Por Fernando Castellanos |
Un giro radical sacude los cimientos del sector justicia en Guatemala. Este miércoles 20 de mayo se confirmó la destitución de Rafael Curruchiche como jefe de la Fiscalía Especial Contra la Impunidad (FECI) del Ministerio Público (MP).
La drástica medida es apenas el primer paso de una reforma profunda, porque las nuevas autoridades del MP anunciaron el cierre definitivo de dicha unidad.
Una gestión dedicada a sanar la institución
La remoción y el desmantelamiento de la Fiscalía fueron ordenados por el nuevo fiscal general y jefe del MP, Gabriel García Luna, quien asumió el mando de la institución hace apenas cuatro días.
Desde su llegada, García Luna delineó una hoja de ruta con el firme objetivo de reestructurar el ente investigador desde la raíz. Los argumentos oficiales detrás de estas decisiones clave señalan:
➡️ Falta de credibilidad: El fiscal general justificó la liquidación total de la FECI argumentando un desgaste irreversible y la pérdida absoluta de confianza por parte de la ciudadanía guatemalteca en sus actuaciones.

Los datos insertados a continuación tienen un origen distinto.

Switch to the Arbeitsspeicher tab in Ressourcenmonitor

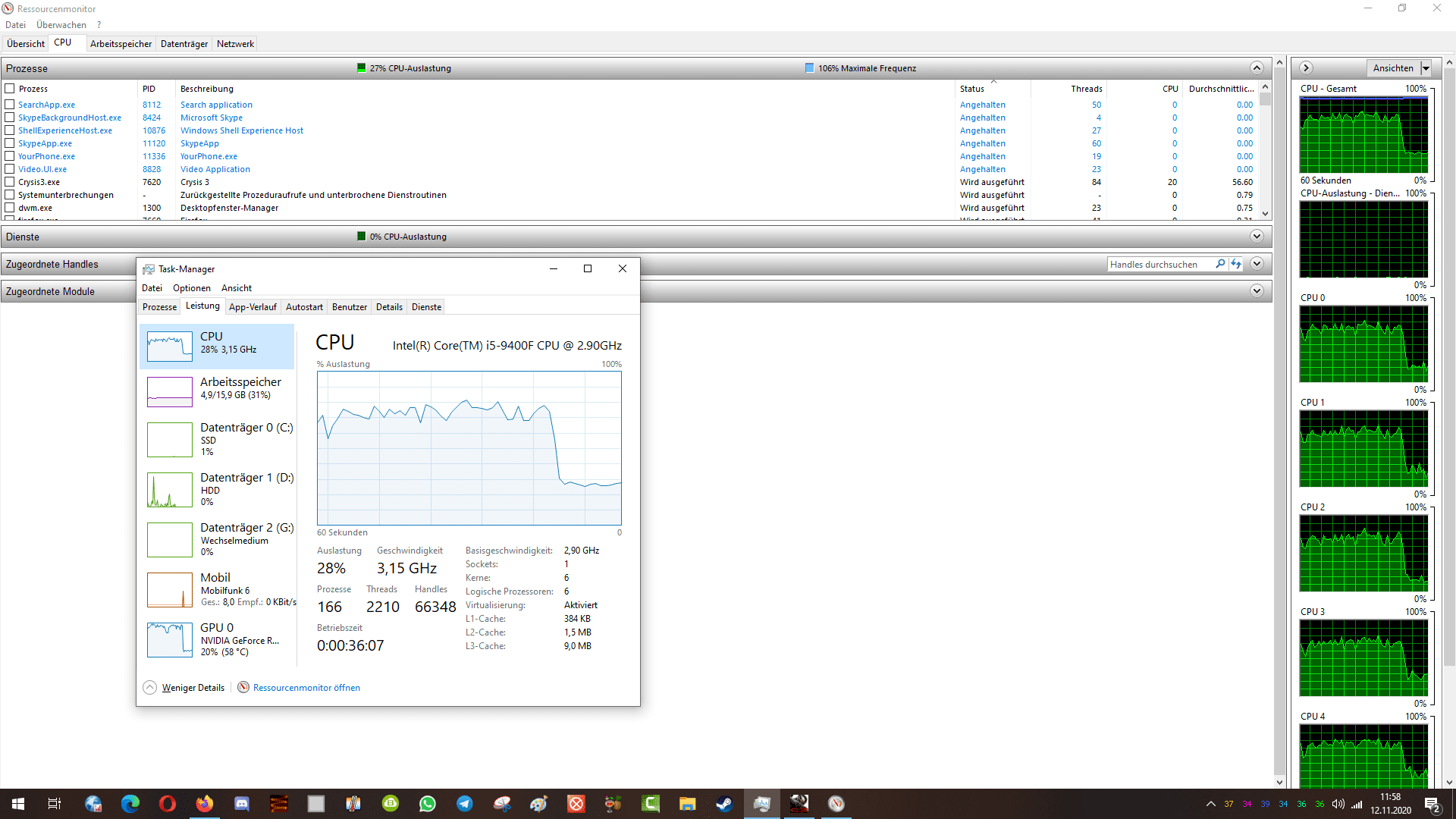121,44
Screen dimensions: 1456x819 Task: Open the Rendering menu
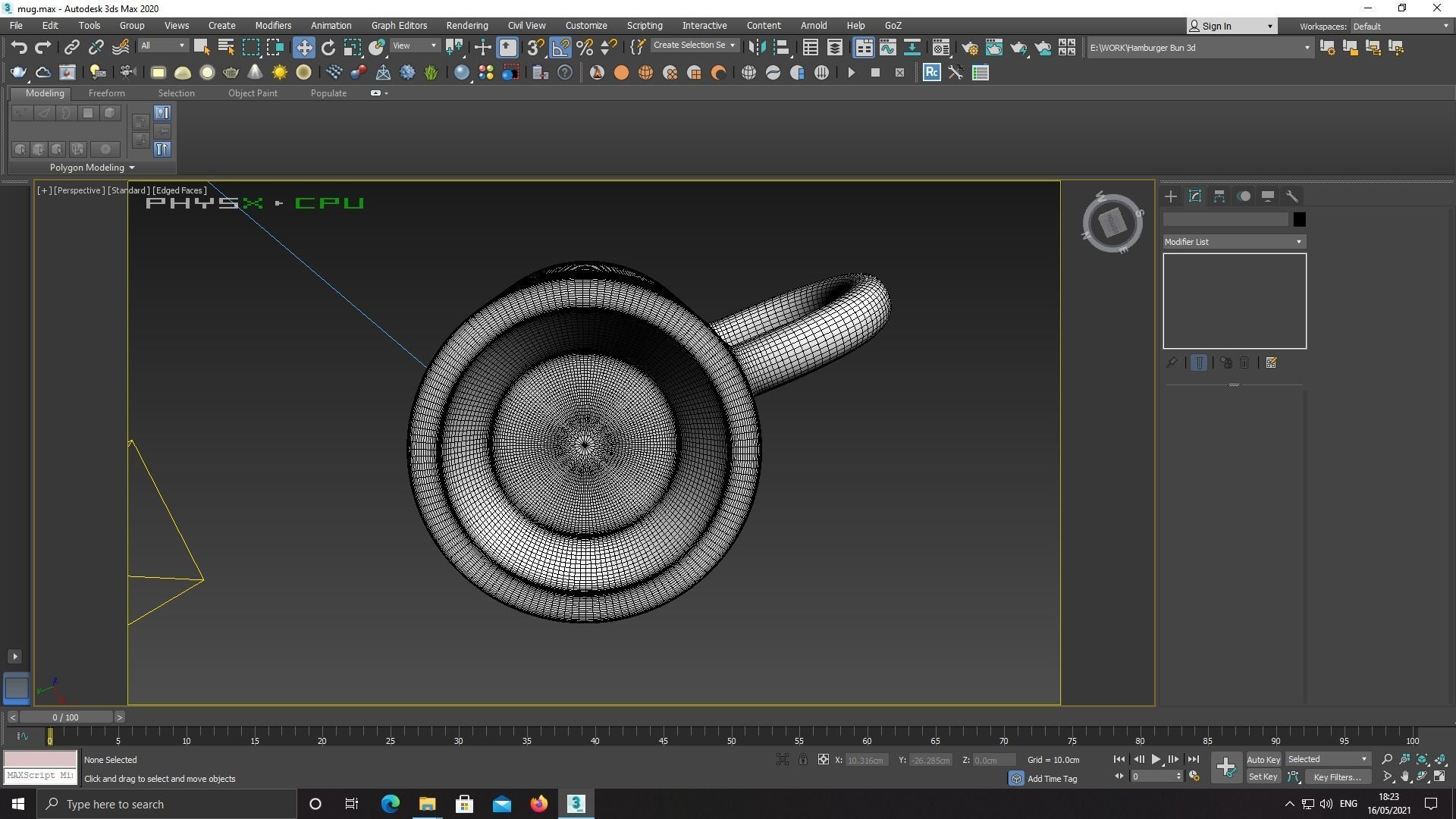(x=466, y=25)
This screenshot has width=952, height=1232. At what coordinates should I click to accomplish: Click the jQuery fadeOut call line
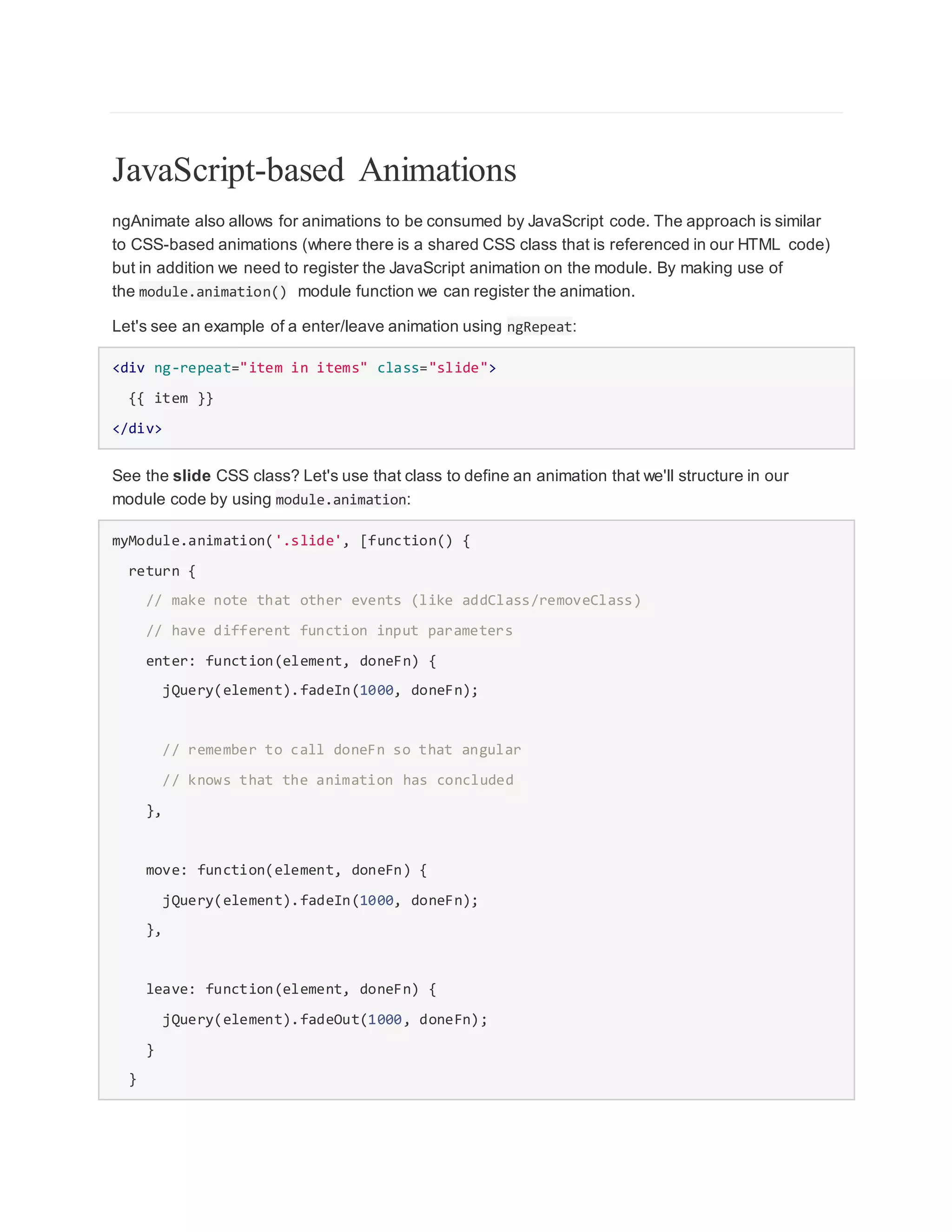point(324,1020)
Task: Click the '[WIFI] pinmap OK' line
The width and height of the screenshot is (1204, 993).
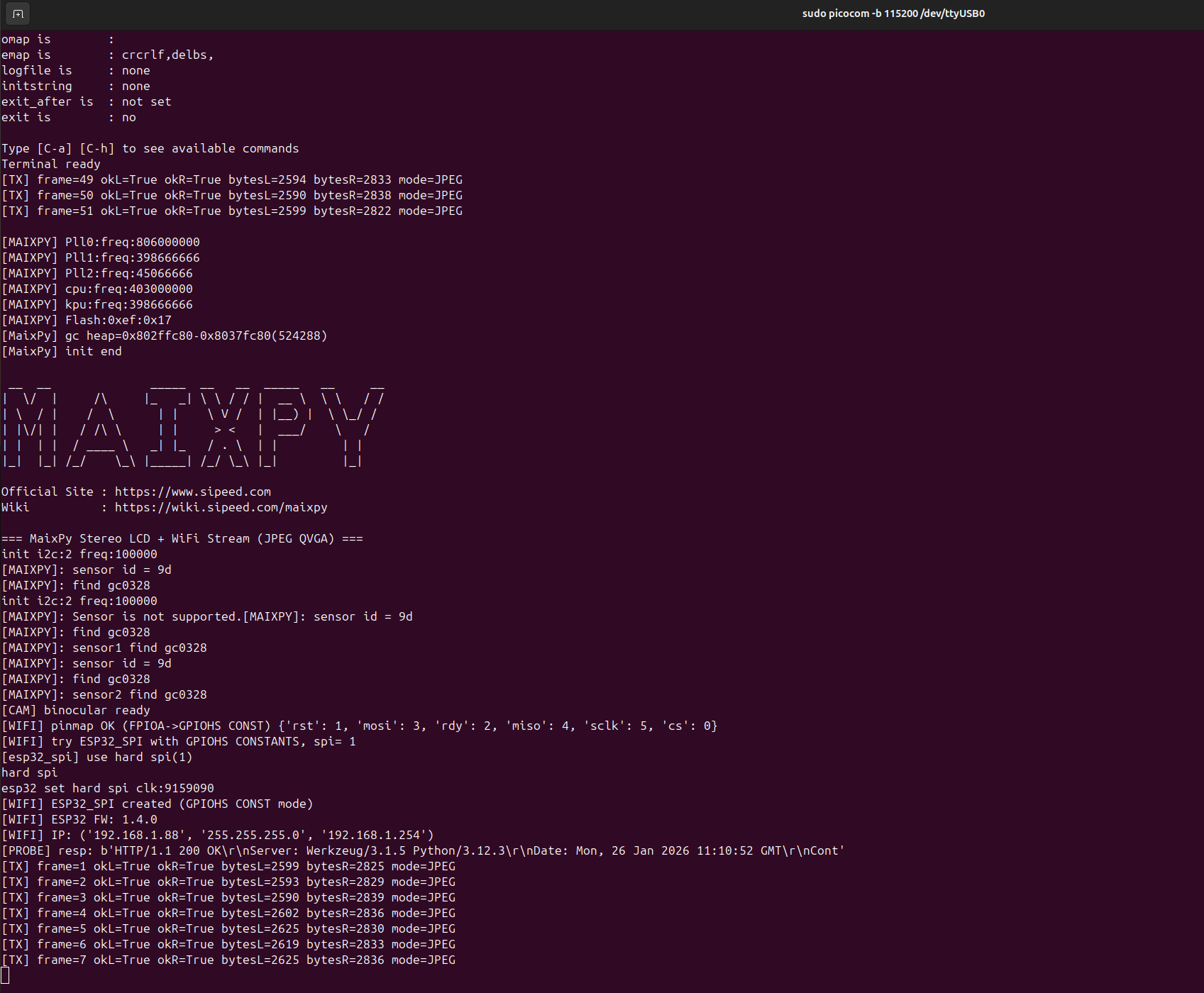Action: [x=358, y=726]
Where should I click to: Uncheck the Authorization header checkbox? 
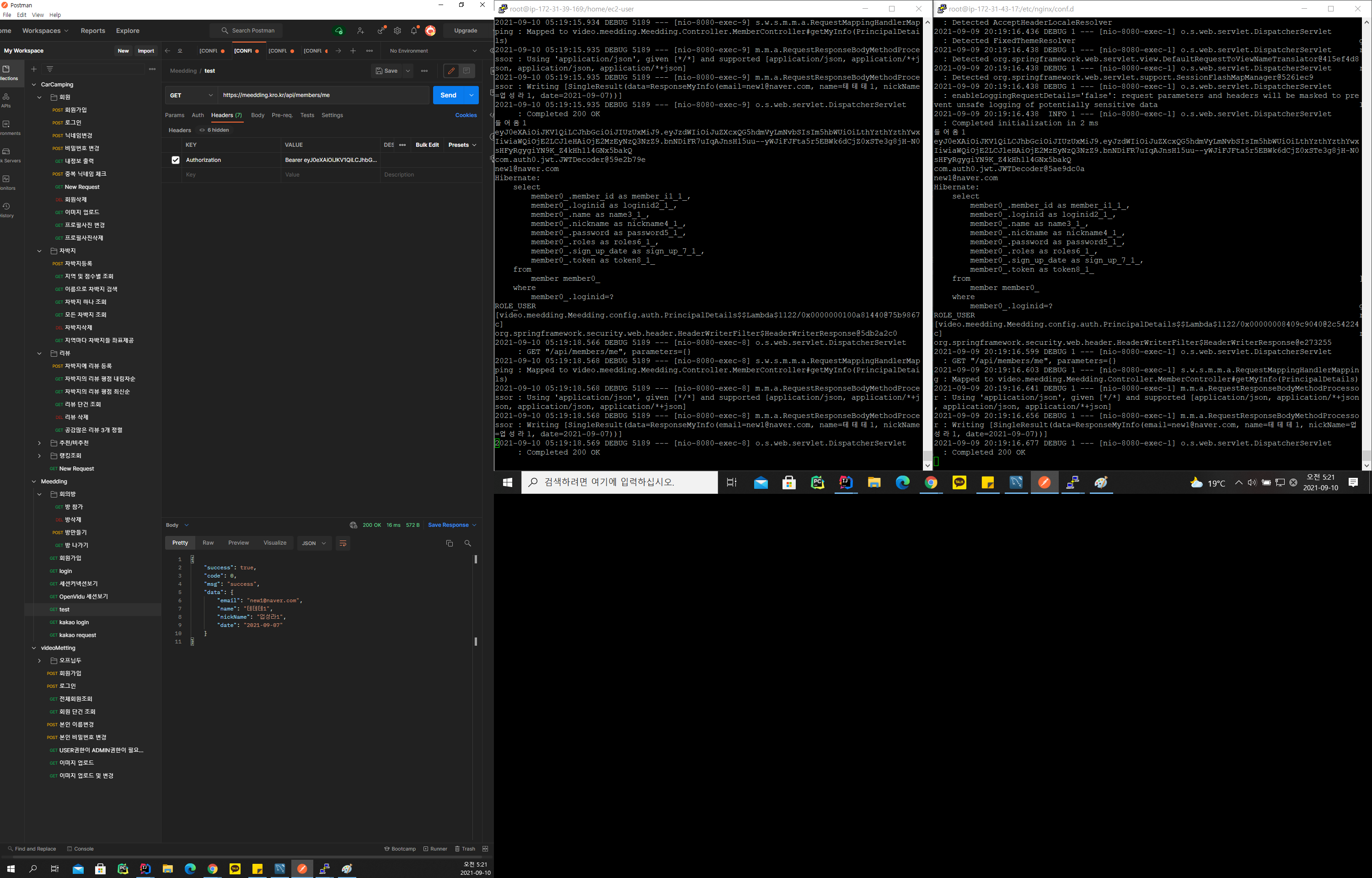pyautogui.click(x=176, y=160)
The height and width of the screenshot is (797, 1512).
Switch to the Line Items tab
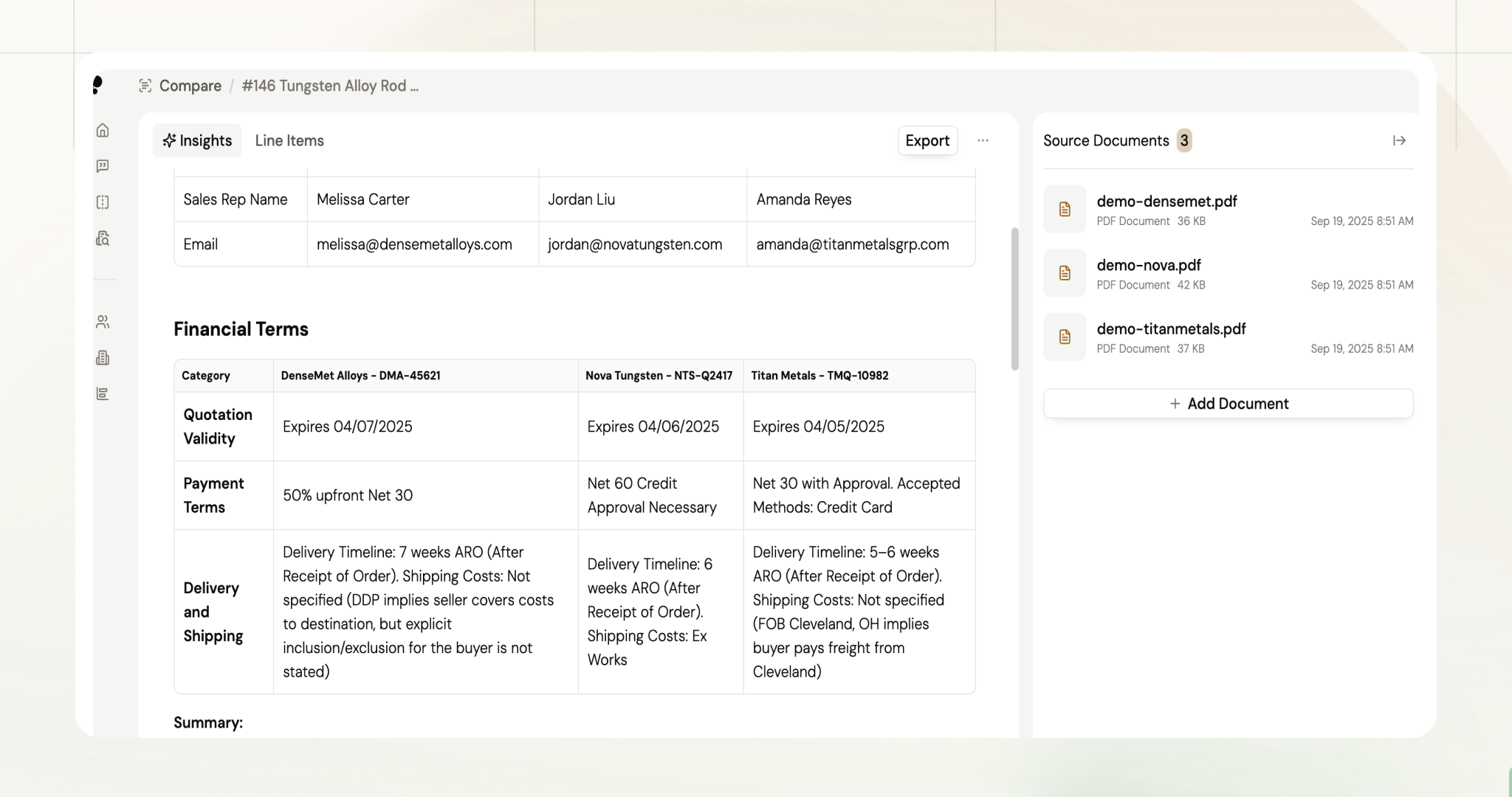point(289,140)
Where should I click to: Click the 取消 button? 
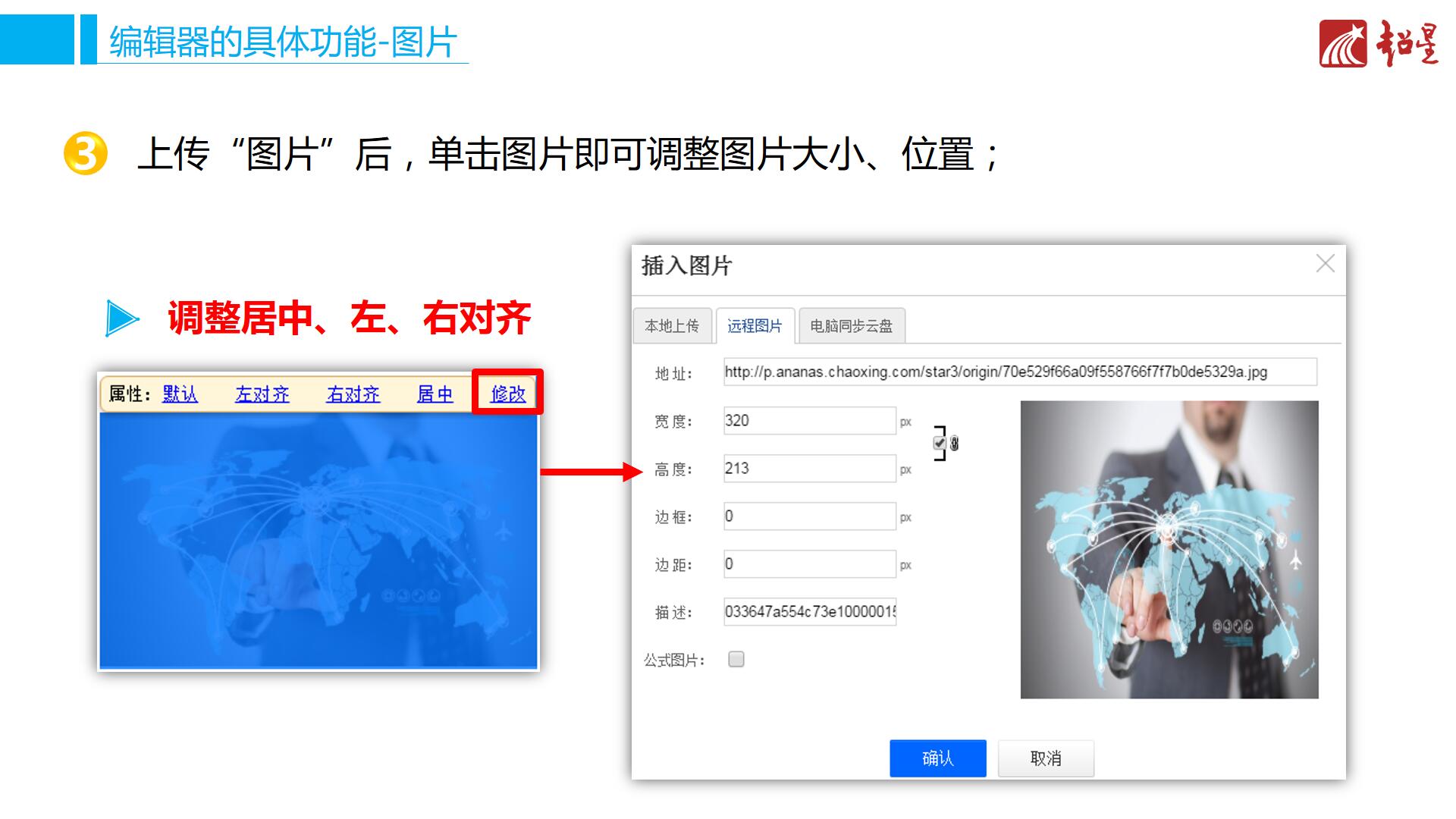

➡️ Recuperación institucional: La destitución de Curruchiche responde a un enfoque de «sanar» el Ministerio Público y devolverle la legitimidad técnica a los procesos judiciales de alto impacto.
El fin de una era en la persecución penal
La FECI, que en su momento fue creada para trabajar en conjunto con la Comisión Internacional Contra la Impunidad en Guatemala (CICIG) y que posteriormente pasó por severos cuestionamientos internacionales y locales bajo el mando de Curruchiche, dejará de operar de forma definitiva.
Las carpetas judiciales y los casos que se encontraban bajo el resguardo de esta fiscalía especial deberán ser analizados y redistribuidos.
Según fuentes internas, el proceso de liquidación se llevará a cabo bajo estrictos controles para garantizar el resguardo de la evidencia existente, mientras el nuevo jefe del MP consolida su equipo de trabajo para los próximos años.